PROBLEM: Rewrite the records below, changing "GUI agent" to "interface agent" wherever it occurs and leaving everything else untouched.

DATASET RECORDS:
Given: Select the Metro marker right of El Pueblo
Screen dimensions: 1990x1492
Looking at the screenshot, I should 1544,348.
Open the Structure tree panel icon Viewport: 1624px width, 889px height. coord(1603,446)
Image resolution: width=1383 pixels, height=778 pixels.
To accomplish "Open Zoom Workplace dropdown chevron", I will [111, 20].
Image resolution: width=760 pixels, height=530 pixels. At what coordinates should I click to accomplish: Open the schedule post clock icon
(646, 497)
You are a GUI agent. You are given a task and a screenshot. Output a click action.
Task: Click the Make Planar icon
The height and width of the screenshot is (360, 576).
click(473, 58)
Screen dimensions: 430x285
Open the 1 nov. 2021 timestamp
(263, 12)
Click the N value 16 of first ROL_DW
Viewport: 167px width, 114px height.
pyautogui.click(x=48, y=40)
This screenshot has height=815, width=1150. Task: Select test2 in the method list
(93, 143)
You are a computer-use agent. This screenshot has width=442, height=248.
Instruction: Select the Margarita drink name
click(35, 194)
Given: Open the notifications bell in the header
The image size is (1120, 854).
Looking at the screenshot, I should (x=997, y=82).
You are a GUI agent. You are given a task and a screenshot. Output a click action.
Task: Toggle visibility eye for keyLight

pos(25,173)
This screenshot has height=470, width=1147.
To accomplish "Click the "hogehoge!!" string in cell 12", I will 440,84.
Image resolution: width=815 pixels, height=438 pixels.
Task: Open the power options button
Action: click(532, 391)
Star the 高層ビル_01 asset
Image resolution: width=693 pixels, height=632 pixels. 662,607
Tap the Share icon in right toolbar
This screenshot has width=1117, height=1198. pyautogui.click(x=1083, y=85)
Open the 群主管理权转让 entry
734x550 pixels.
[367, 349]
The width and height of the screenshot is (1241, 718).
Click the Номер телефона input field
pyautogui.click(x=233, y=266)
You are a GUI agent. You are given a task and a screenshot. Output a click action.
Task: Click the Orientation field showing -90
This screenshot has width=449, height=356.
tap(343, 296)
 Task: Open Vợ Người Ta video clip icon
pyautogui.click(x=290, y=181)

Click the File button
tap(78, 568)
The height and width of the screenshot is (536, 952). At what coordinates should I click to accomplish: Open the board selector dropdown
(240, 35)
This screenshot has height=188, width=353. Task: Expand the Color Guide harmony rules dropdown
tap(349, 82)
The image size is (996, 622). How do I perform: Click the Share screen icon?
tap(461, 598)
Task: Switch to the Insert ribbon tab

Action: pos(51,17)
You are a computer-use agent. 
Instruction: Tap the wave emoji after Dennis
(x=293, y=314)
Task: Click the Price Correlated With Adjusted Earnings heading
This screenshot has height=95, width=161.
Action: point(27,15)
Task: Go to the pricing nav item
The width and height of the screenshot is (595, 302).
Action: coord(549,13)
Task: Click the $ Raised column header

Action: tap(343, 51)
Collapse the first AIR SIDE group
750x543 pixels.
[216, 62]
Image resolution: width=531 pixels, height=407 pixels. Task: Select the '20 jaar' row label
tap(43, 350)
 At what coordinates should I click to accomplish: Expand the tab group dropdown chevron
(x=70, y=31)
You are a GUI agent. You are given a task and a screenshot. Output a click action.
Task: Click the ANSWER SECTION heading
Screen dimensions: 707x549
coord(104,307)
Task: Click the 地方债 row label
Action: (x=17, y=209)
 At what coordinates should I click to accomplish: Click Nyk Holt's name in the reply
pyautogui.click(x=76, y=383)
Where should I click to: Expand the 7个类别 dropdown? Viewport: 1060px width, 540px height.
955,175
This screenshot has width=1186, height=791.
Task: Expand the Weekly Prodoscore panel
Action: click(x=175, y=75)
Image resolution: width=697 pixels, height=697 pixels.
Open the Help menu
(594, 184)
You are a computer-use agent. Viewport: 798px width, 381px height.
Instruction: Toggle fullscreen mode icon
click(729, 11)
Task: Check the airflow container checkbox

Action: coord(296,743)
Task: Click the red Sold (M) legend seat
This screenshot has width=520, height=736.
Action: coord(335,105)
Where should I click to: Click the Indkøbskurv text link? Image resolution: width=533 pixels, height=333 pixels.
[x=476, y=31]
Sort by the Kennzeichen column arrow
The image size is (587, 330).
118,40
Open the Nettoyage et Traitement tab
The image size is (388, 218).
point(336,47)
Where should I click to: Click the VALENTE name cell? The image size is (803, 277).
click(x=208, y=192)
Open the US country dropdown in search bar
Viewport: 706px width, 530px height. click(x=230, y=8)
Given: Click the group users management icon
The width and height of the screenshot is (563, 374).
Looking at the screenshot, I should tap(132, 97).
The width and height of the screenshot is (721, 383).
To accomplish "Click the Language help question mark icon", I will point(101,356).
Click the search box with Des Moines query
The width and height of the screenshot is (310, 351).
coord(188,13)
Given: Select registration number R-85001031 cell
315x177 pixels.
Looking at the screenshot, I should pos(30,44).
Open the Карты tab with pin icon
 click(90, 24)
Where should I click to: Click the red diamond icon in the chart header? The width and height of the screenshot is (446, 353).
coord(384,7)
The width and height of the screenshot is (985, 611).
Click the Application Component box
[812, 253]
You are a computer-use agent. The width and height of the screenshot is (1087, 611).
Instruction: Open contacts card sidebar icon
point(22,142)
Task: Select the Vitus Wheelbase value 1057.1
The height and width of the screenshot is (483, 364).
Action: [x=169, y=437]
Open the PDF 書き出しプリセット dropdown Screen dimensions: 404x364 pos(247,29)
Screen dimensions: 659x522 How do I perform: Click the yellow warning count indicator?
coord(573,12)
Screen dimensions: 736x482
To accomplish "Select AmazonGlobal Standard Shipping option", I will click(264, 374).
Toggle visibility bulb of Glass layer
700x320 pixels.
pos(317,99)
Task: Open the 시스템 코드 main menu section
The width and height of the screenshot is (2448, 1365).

THE ANSWER:
Given: Select the Metro marker right of El Pueblo
Screen dimensions: 1990x1492
Looking at the screenshot, I should 1544,348.
Open the Structure tree panel icon Viewport: 1624px width, 889px height. coord(1603,446)
Image resolution: width=1383 pixels, height=778 pixels.
To accomplish "Open Zoom Workplace dropdown chevron", I will [111, 20].
Image resolution: width=760 pixels, height=530 pixels. At what coordinates should I click to accomplish: Open the schedule post clock icon
(646, 497)
You are a interface agent. You are given a task and a screenshot. Output a click action.
Task: Click the Make Planar icon
The height and width of the screenshot is (360, 576).
click(473, 58)
Screen dimensions: 430x285
Open the 1 nov. 2021 timestamp
(263, 12)
Click the N value 16 of first ROL_DW
Viewport: 167px width, 114px height.
pyautogui.click(x=48, y=40)
This screenshot has height=815, width=1150. Task: Select test2 in the method list
(93, 143)
You are a computer-use agent. This screenshot has width=442, height=248.
Instruction: Select the Margarita drink name
click(35, 194)
Given: Open the notifications bell in the header
The image size is (1120, 854).
Looking at the screenshot, I should (x=997, y=82).
You are a interface agent. You are given a task and a screenshot. Output a click action.
Task: Toggle visibility eye for keyLight

pos(25,173)
This screenshot has height=470, width=1147.
To accomplish "Click the "hogehoge!!" string in cell 12", I will 440,84.
Image resolution: width=815 pixels, height=438 pixels.
Task: Open the power options button
Action: click(532, 391)
Star the 高層ビル_01 asset
Image resolution: width=693 pixels, height=632 pixels. 662,607
Tap the Share icon in right toolbar
This screenshot has width=1117, height=1198. pyautogui.click(x=1083, y=85)
Open the 群主管理权转让 entry
734x550 pixels.
[367, 349]
The width and height of the screenshot is (1241, 718).
Click the Номер телефона input field
pyautogui.click(x=233, y=266)
You are a interface agent. You are given a task and a screenshot. Output a click action.
Task: Click the Orientation field showing -90
This screenshot has width=449, height=356.
tap(343, 296)
 Task: Open Vợ Người Ta video clip icon
pyautogui.click(x=290, y=181)

Click the File button
tap(78, 568)
The height and width of the screenshot is (536, 952). At what coordinates should I click to accomplish: Open the board selector dropdown
(240, 35)
This screenshot has height=188, width=353. Task: Expand the Color Guide harmony rules dropdown
tap(349, 82)
The image size is (996, 622). How do I perform: Click the Share screen icon?
tap(461, 598)
Task: Switch to the Insert ribbon tab

Action: pos(51,17)
You are a computer-use agent. 
Instruction: Tap the wave emoji after Dennis
(x=293, y=314)
Task: Click the Price Correlated With Adjusted Earnings heading
This screenshot has height=95, width=161.
Action: point(27,15)
Task: Go to the pricing nav item
The width and height of the screenshot is (595, 302).
Action: coord(549,13)
Task: Click the $ Raised column header

Action: tap(343, 51)
Collapse the first AIR SIDE group
750x543 pixels.
[216, 62]
Image resolution: width=531 pixels, height=407 pixels. Task: Select the '20 jaar' row label
tap(43, 350)
 At what coordinates should I click to accomplish: Expand the tab group dropdown chevron
(x=70, y=31)
You are a interface agent. You are given a task and a screenshot. Output a click action.
Task: Click the ANSWER SECTION heading
Screen dimensions: 707x549
coord(104,307)
Task: Click the 地方债 row label
Action: (x=17, y=209)
 At what coordinates should I click to accomplish: Click Nyk Holt's name in the reply
pyautogui.click(x=76, y=383)
Where should I click to: Expand the 7个类别 dropdown? Viewport: 1060px width, 540px height.
955,175
This screenshot has width=1186, height=791.
Task: Expand the Weekly Prodoscore panel
Action: click(x=175, y=75)
Image resolution: width=697 pixels, height=697 pixels.
Open the Help menu
(594, 184)
You are a computer-use agent. Viewport: 798px width, 381px height.
Instruction: Toggle fullscreen mode icon
click(729, 11)
Task: Check the airflow container checkbox

Action: coord(296,743)
Task: Click the red Sold (M) legend seat
This screenshot has width=520, height=736.
Action: coord(335,105)
Where should I click to: Click the Indkøbskurv text link? Image resolution: width=533 pixels, height=333 pixels.
[x=476, y=31]
Sort by the Kennzeichen column arrow
The image size is (587, 330).
118,40
Open the Nettoyage et Traitement tab
The image size is (388, 218).
point(336,47)
Where should I click to: Click the VALENTE name cell? The image size is (803, 277).
click(x=208, y=192)
Open the US country dropdown in search bar
Viewport: 706px width, 530px height. click(x=230, y=8)
Given: Click the group users management icon
The width and height of the screenshot is (563, 374).
Looking at the screenshot, I should tap(132, 97).
The width and height of the screenshot is (721, 383).
To accomplish "Click the Language help question mark icon", I will point(101,356).
Click the search box with Des Moines query
The width and height of the screenshot is (310, 351).
coord(188,13)
Given: Select registration number R-85001031 cell
315x177 pixels.
Looking at the screenshot, I should pos(30,44).
Open the Карты tab with pin icon
 click(90, 24)
Where should I click to: Click the red diamond icon in the chart header? The width and height of the screenshot is (446, 353).
coord(384,7)
The width and height of the screenshot is (985, 611).
Click the Application Component box
[812, 253]
You are a computer-use agent. The width and height of the screenshot is (1087, 611).
Instruction: Open contacts card sidebar icon
point(22,142)
Task: Select the Vitus Wheelbase value 1057.1
The height and width of the screenshot is (483, 364).
Action: [x=169, y=437]
Open the PDF 書き出しプリセット dropdown Screen dimensions: 404x364 pos(247,29)
Screen dimensions: 659x522 How do I perform: Click the yellow warning count indicator?
coord(573,12)
Screen dimensions: 736x482
To accomplish "Select AmazonGlobal Standard Shipping option", I will click(264, 374).
Toggle visibility bulb of Glass layer
700x320 pixels.
pos(317,99)
Task: Open the 시스템 코드 main menu section
The width and height of the screenshot is (2448, 1365).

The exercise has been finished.